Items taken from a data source

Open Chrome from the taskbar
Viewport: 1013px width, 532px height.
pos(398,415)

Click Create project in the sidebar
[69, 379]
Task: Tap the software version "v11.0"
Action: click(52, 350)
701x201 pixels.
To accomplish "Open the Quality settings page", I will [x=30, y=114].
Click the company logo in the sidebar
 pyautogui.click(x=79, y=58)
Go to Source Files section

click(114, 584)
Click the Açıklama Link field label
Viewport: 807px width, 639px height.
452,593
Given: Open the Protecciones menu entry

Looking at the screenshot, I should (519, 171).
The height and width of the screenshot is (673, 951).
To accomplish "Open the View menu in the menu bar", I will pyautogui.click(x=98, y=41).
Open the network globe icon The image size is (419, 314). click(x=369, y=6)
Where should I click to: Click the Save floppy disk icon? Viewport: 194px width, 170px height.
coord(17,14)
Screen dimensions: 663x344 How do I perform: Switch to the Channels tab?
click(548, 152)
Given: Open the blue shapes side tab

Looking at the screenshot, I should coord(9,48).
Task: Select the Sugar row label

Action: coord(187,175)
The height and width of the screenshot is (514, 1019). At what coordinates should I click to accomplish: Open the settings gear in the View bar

• WRITTEN PROBLEM
Copy out the records exactly, from the very first line through the line that contains "click(114, 584)", including that line.

• RESULT FOR THIS TASK
Open Chrome from the taskbar
Viewport: 1013px width, 532px height.
pos(398,415)

Click Create project in the sidebar
[69, 379]
Task: Tap the software version "v11.0"
Action: click(52, 350)
701x201 pixels.
To accomplish "Open the Quality settings page", I will [x=30, y=114].
Click the company logo in the sidebar
 pyautogui.click(x=79, y=58)
Go to Source Files section

click(114, 584)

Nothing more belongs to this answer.